● What to produce:
In the listing below, find the line containing "Screen dimensions: 381x201" and the line containing "Task: Click the color spectrum ramp bar". Repeat exactly those two lines and every line between them.

•••••

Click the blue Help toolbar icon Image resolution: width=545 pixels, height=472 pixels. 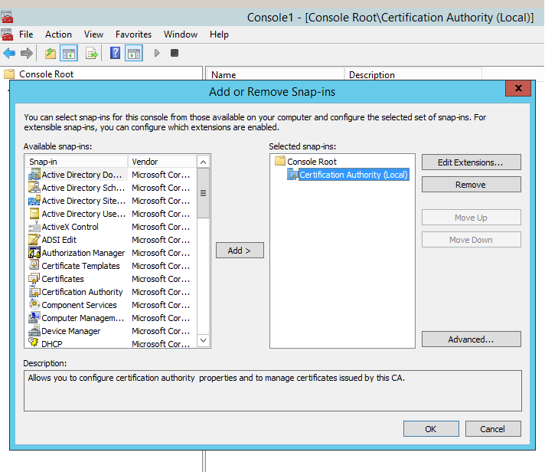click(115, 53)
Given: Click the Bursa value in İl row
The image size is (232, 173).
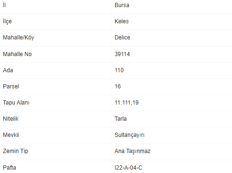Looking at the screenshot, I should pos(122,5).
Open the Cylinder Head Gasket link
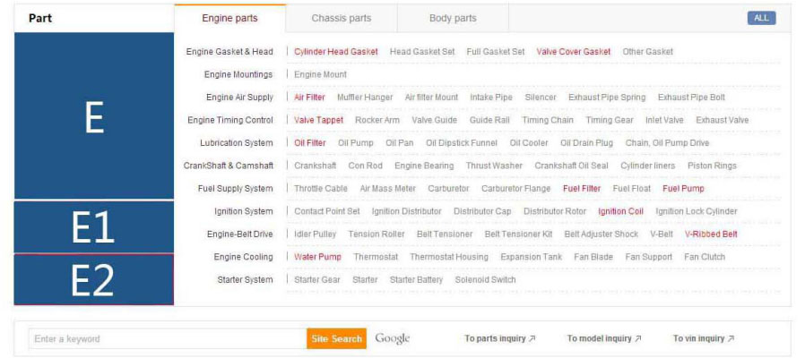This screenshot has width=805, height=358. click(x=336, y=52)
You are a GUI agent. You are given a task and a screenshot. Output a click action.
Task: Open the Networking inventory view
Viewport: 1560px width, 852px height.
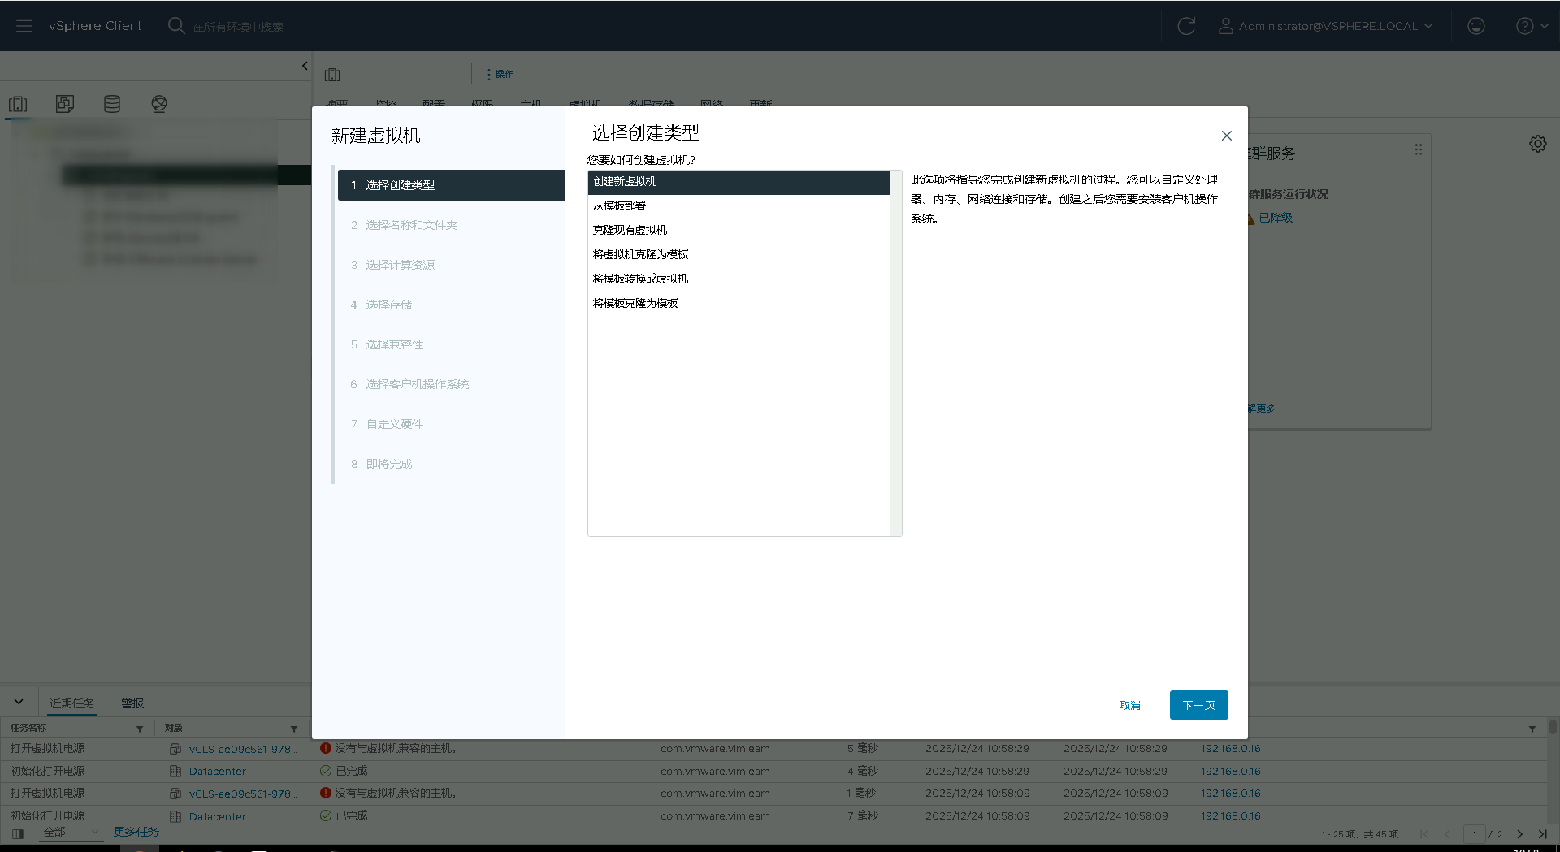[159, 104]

•••••

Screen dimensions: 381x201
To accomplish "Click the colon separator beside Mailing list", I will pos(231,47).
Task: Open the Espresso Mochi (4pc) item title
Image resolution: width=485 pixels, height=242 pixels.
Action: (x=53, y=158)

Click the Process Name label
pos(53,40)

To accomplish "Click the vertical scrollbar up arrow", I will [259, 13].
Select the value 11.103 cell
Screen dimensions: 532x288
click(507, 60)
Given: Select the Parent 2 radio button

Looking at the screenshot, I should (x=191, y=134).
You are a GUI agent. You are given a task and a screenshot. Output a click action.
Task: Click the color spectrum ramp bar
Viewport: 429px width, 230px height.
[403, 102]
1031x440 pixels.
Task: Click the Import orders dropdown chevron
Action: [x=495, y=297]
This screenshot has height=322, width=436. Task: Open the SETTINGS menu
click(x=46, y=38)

•••••

● Reply to the task:
Screen dimensions: 381x201
To accomplish "Click the colon separator beside Mailing list", I will pos(231,47).
Task: Open the Espresso Mochi (4pc) item title
Image resolution: width=485 pixels, height=242 pixels.
Action: (x=53, y=158)

Click the Process Name label
pos(53,40)

To accomplish "Click the vertical scrollbar up arrow", I will [259, 13].
Select the value 11.103 cell
Screen dimensions: 532x288
click(507, 60)
Given: Select the Parent 2 radio button

Looking at the screenshot, I should (x=191, y=134).
You are a GUI agent. You are given a task and a screenshot. Output a click action.
Task: Click the color spectrum ramp bar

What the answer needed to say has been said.